Eine geschenkte Luxusreise, ein Lügen-Konstrukt und am Ende ein amtierender Regierungsrat vor Gericht. Die Affäre rund um den Genfer Staatsrat Pierre Maudet beschäftigt die Politik in der Calvin-Stadt inzwischen seit Jahren. Mit dem Prozess, der am Montag startet, kommt sie nun zu ihrem vorläufigen Höhepunkt.
Im Fokus steht eine Luxusreise nach Abu Dhabi inklusive des Besuchs eines Formel-1-Rennens für Maudet, seine Familie und seine engsten politischen Mitarbeiter – eingeladen von den Behörden Abu Dhabis. Kostenpunkt laut Anklageschrift: 50'000 Franken. Hinzu kommt, dass Maudet vor Ort den Kronprinzen traf. Juristisch sei dies problematisch, sagt der emeritierte Strafrechtsprofessor Mark Pieth. «Normalerweise bezahlt ein Magistrat seine Reise selbst. Und wenn es ein Geschenk ist, dann darf es keinen Bezug zum Amt haben».

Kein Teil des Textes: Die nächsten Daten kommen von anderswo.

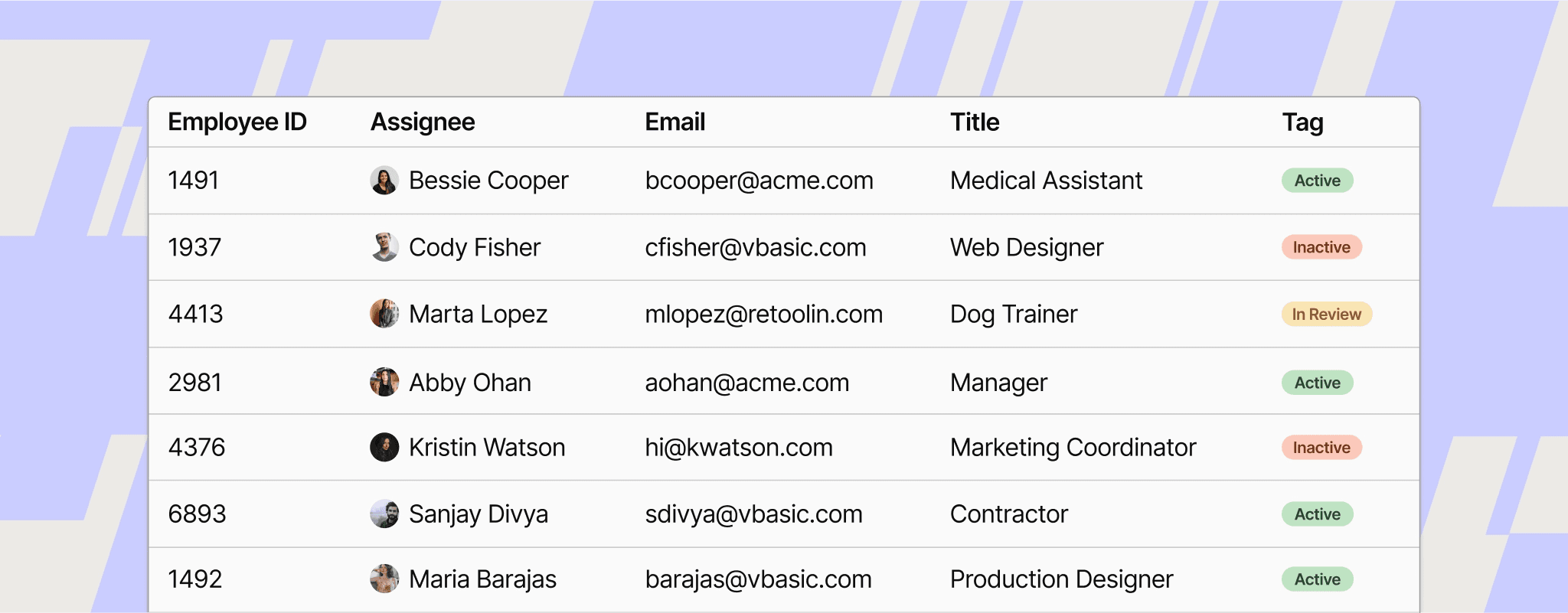Select employee ID 4413 cell
Viewport: 1568px width, 613px height.
(196, 314)
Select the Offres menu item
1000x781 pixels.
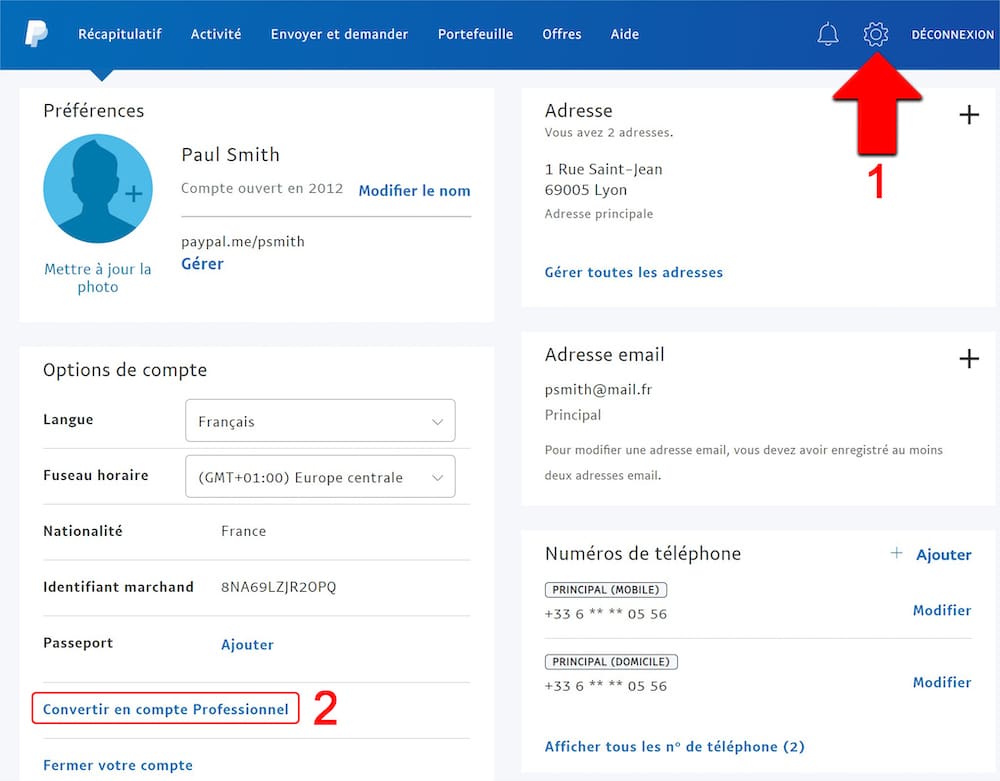click(561, 34)
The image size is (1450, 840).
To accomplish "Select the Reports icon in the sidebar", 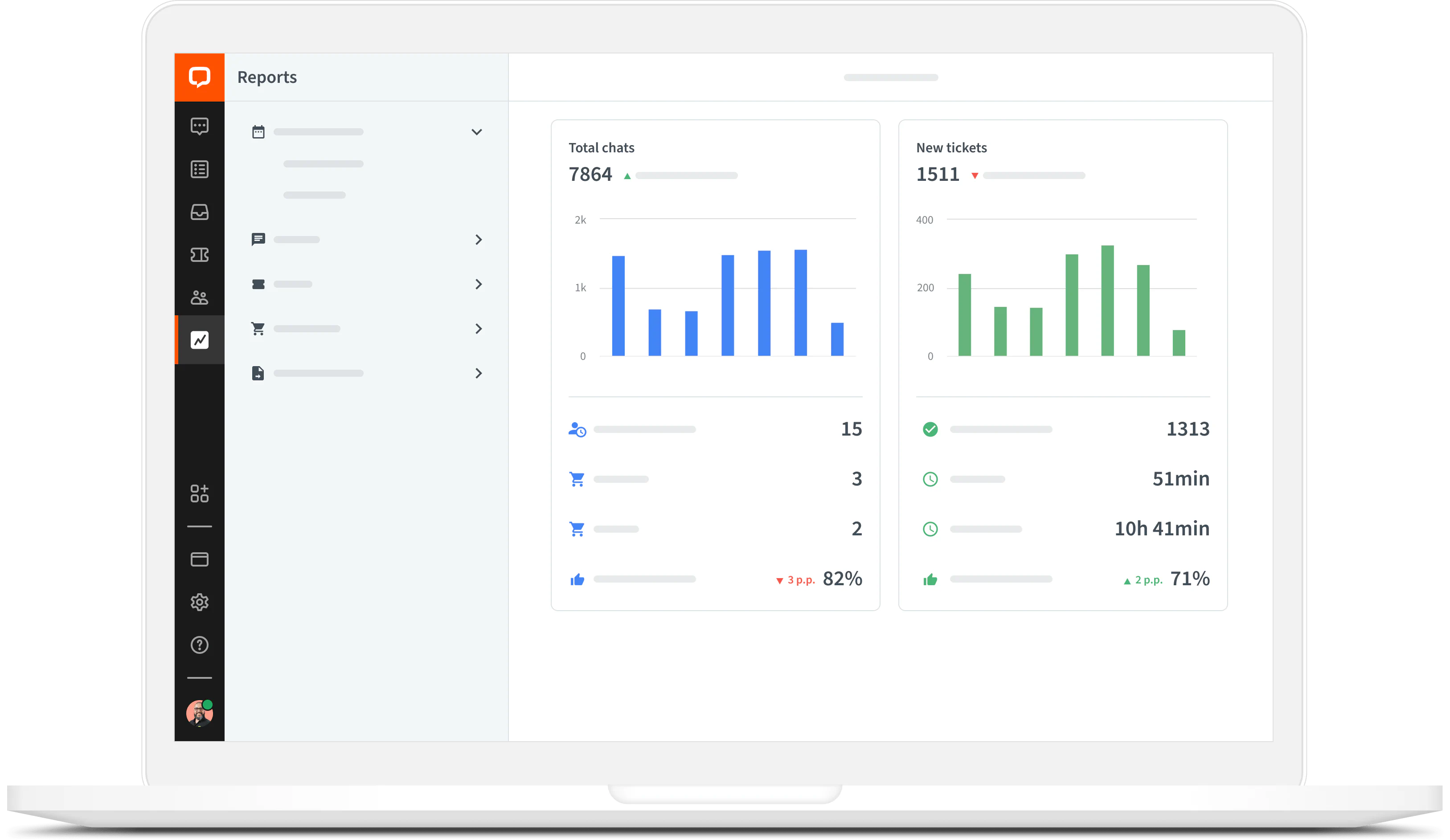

«Die Wahrheit verschwiegen»
Pierre Maudet erklärte stets, dass die Reise privater Natur und das Treffen mit dem Kronprinzen ein Zufall gewesen war. Doch er geriet zunehmend unter Druck – politisch und medial. Anfang September 2018 gab er schliesslich zu, einen Teil der Wahrheit verschwiegen zu haben. Das Treffen sei kein Zufall gewesen. Laut Anklage hat sich der Genfer Staatsrat damit einer sogenannten Vorteilsnahme schuldig gemacht. Für den Korruptionsexperten Pieth ist klar: «Das ist kein Kavaliersdelikt. Funktionäre nehmen keine Geschenke an.»
Machtmensch Maudet
Pierre Maudets Karriere ging steil bergauf. Mit 29 Jahren wurde er in die Genfer Stadtregierung gewählt, kurze Zeit später in die Kantonsregierung. Eine Karriere, die 2017 schliesslich in einer Bundesratskandidatur mündete. Maudet sei ein Machtmensch, sagt Philippe Reichen. Der Journalist und Buchautor hat sich intensiv mit dem Aufstieg und dem Fall von Maudet befasst. «Bereits als 20-Jähriger hat er zum ersten Mal gesagt, dass er die Macht liebt. Er ist ein ‹anmial politique›. Ein Berufspolitiker, wie man sie in der Schweiz sonst nicht kennt.»
Aufgeben ist kein Thema
Die Affäre Maudet dominierte zunehmend die Genfer Politik. Die Luft für den Regierungsrat wurde dünn. Regierungskollegen und die Partei wandten sich ab. Doch Maudet hielt am Amt fest. Zwar hatte er im vergangenen Herbst seinen Rücktritt angekündigt, gleichzeitig jedoch seine Kandidatur für die eigene Wiederwahl bekannt gegeben.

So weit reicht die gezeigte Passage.